Anti-Semitic graffiti defaced two yeshivas on Staten Island.
Religious and political leaders quickly painted over the hateful words, but the vandalism has had a lasting impact.
“We want a different image for Staten Island. We want you to help us create a Staten Island with a reputation as a borough of empathy and kindness. We need your ideas about how that can happen,” said Lori Weintrob, Wagner College Holocaust Center.
Lori Weintrob is a history professor at Wagner College and the founding director of Wagner's Holocaust Center.
She joined the Staten Island District Attorney and other borough leaders Friday to bring a message of tolerance to students at IS 2 in New Dorp.

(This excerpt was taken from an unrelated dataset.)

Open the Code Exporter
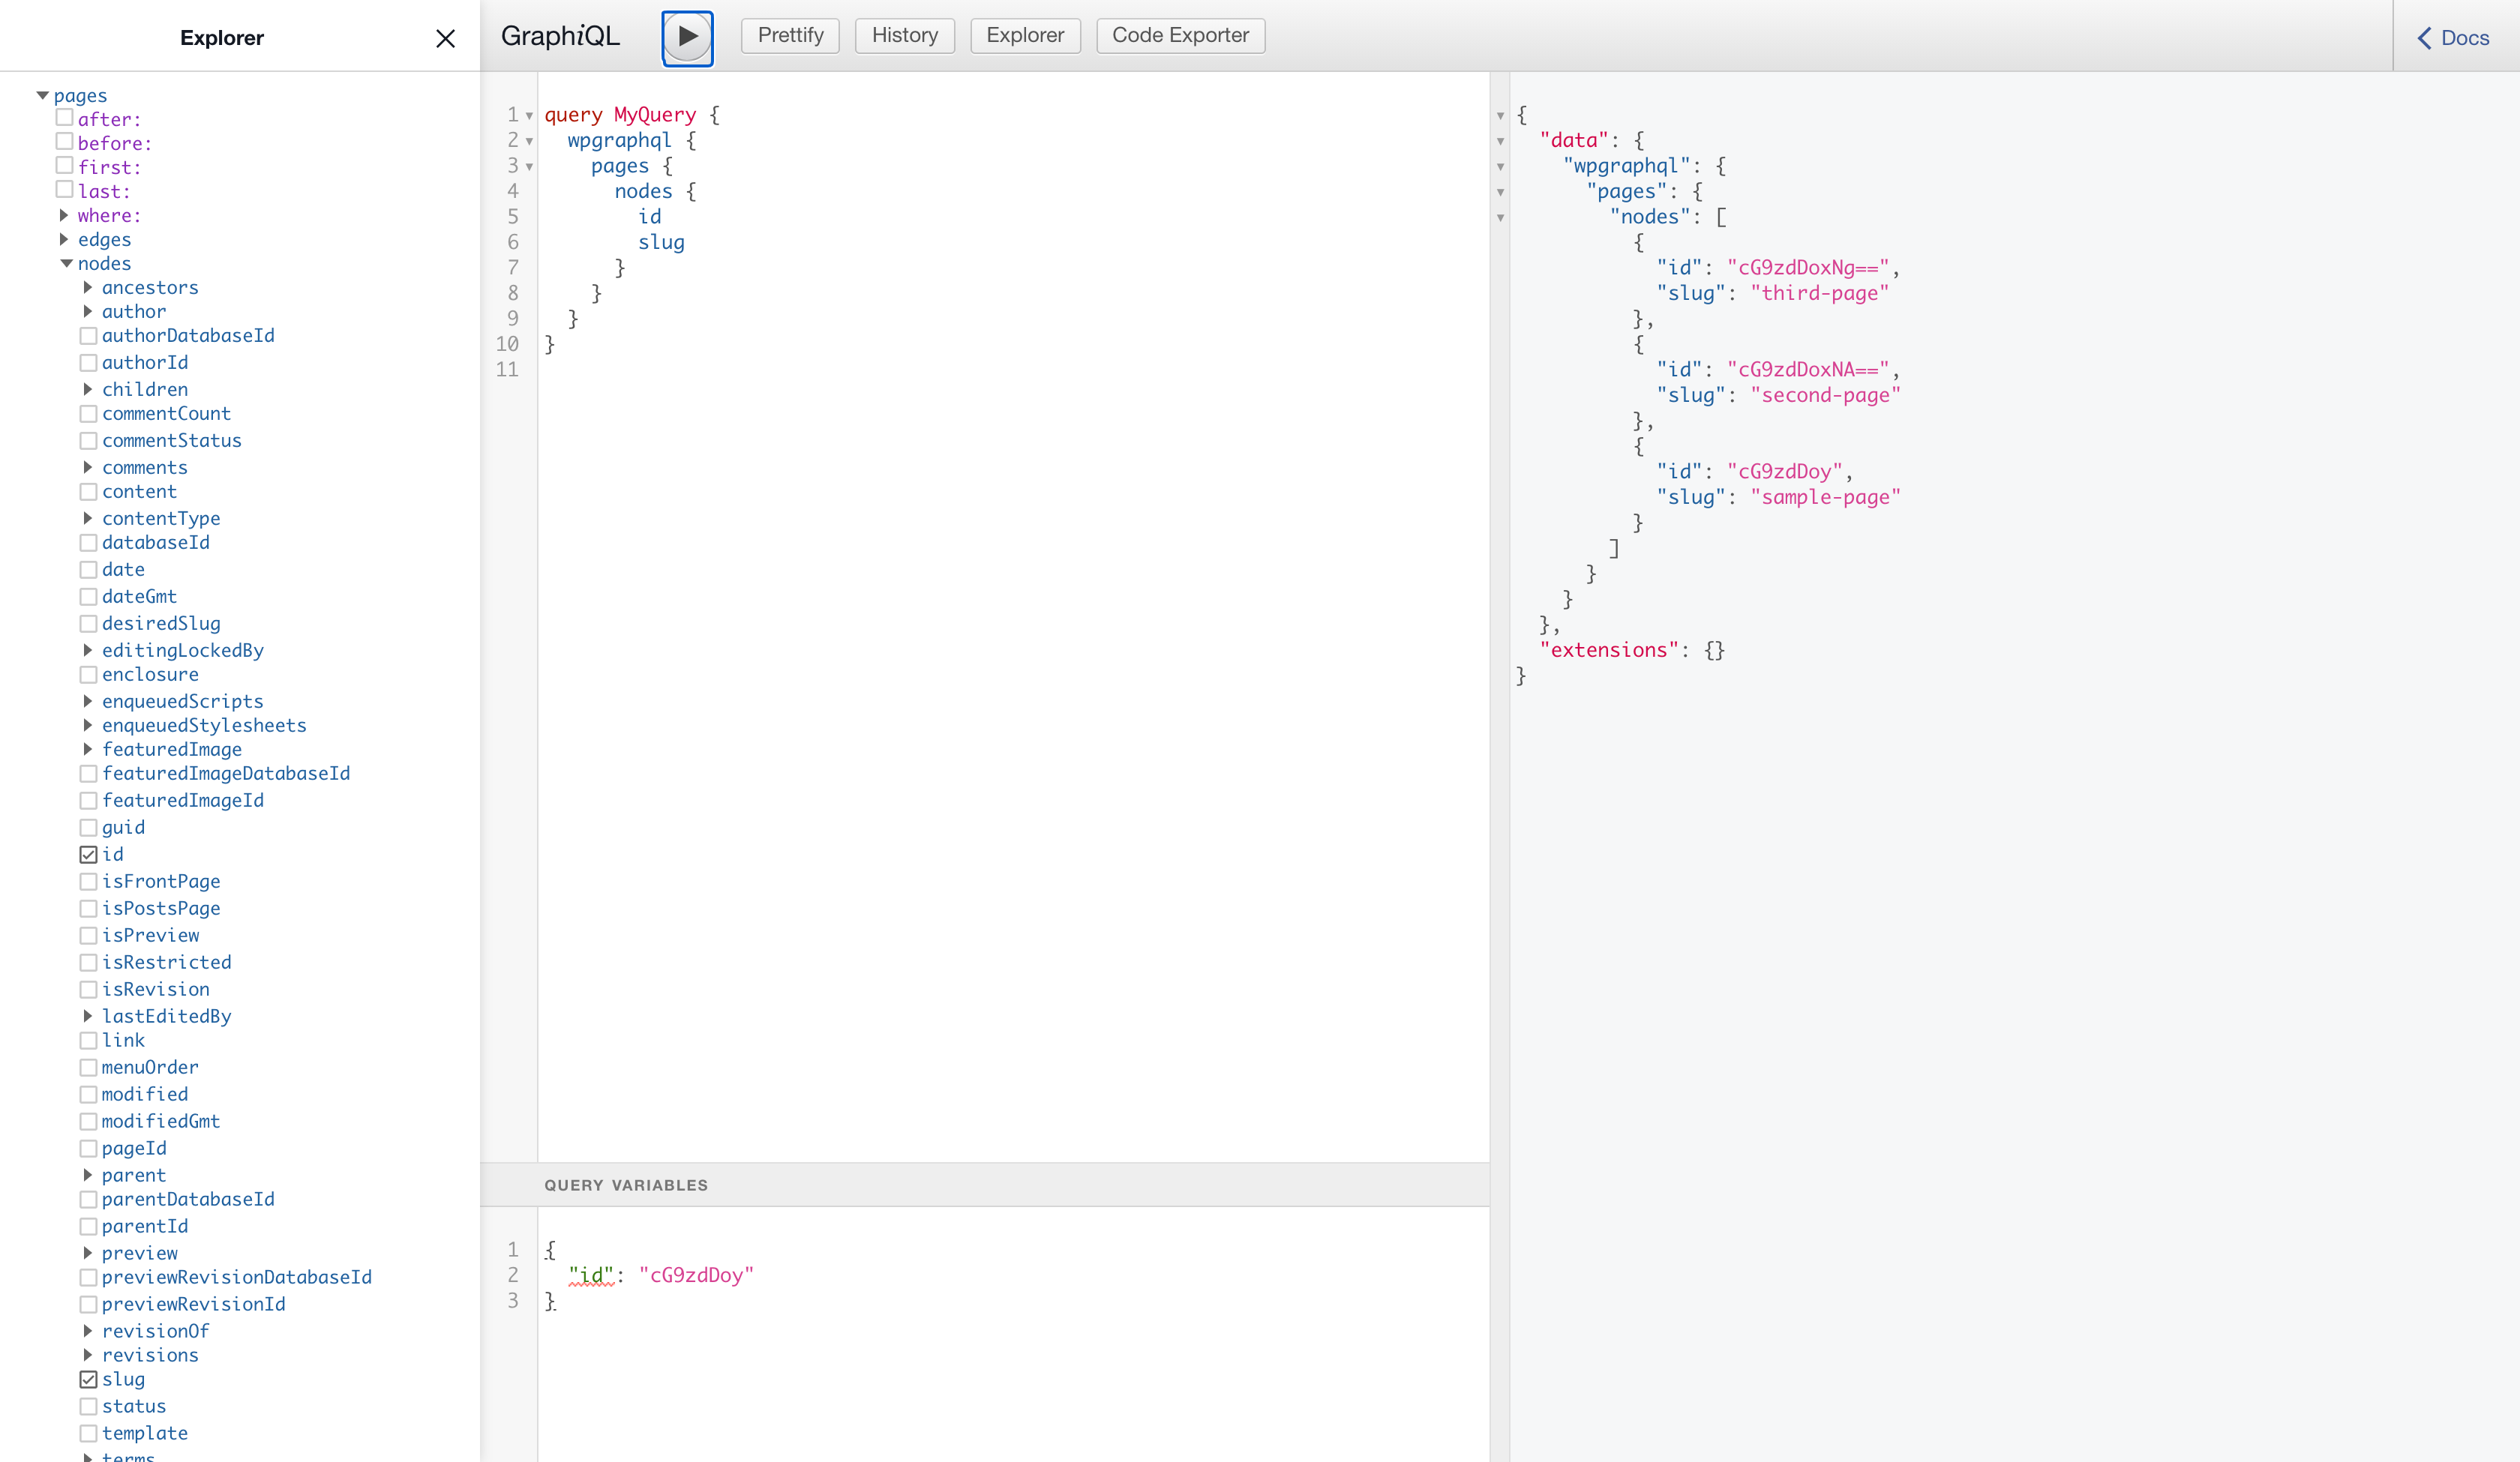Screen dimensions: 2520x1462 coord(1179,36)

The program, called “Youth Stand Up to Hate: Anti-Semitism, Racism, Islamophobia," is expected to be presented in Middle Schools across the borough.
The effort follows a 20 percent increase in hate crimes across the city last year and a 26 percent spike in anti-Semitic incidents.
“On a basic level it’s bullying and on a much more complex and harmful effect on the society it is hate crimes and its hatred. And if you think about it, you can make that connection. So what does that mean for us every day? Let’s be kind to each other,” said Michael McMahon, Staten Island District Attorney.
The program at IS 2 featured the daughter of a black World War Two veteran, the daughter of Holocaust survivors, religious leaders and Wagner college students, all recounting their experiences dealing with bigotry and hate.
“I know what it means when people are complacent I know what can happen when people don’t take action when people don’t step up,” said Fern Zagor, whose parents survived the holocaust.
When asked if they experienced any incidents of racism or bullying, every single one of the 300 students in this room raised his or her hand.
"My race is different from everyone else’s and they will make jokes about it so that’s difficult,” said one student.
"I actually experienced bullying like not a long time ago and that all was because of my nose and I actually didn’t feel good about it and it makes me feel like that’s not the right thing to do," said another student.
Speakers encouraged students to be an "up-stander" rather than a bystander if they see someone being victimized. But the speakers say they hope programs like this will reduce the chance of bias incidents from even happening.